Activity → Each line below from the one containing "This screenshot has width=1300, height=657." through the one containing "This screenshot has width=1336, height=799." is to be given again exactly, and no line outside that span.

Records to use →
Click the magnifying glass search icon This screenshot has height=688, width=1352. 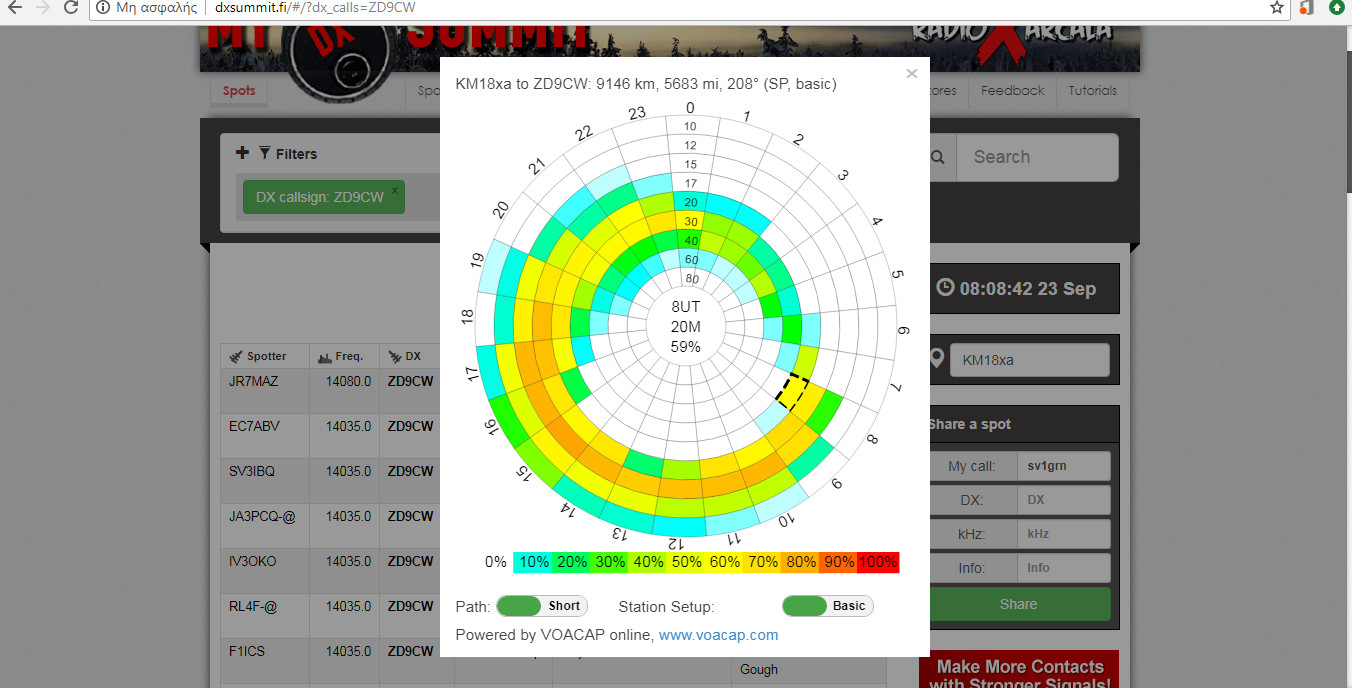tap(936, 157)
==
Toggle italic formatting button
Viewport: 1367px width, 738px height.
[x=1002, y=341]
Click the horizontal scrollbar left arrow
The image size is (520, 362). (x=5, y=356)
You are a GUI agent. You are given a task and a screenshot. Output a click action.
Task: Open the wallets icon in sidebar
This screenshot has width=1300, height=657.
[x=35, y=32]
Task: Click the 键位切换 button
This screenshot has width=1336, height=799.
---
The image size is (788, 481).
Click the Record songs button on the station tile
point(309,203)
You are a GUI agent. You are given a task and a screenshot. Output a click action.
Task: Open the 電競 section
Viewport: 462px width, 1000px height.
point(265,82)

Solution to this problem →
This screenshot has width=1300, height=657.
[x=35, y=32]
Task: Click the 键位切换 button
This screenshot has width=1336, height=799.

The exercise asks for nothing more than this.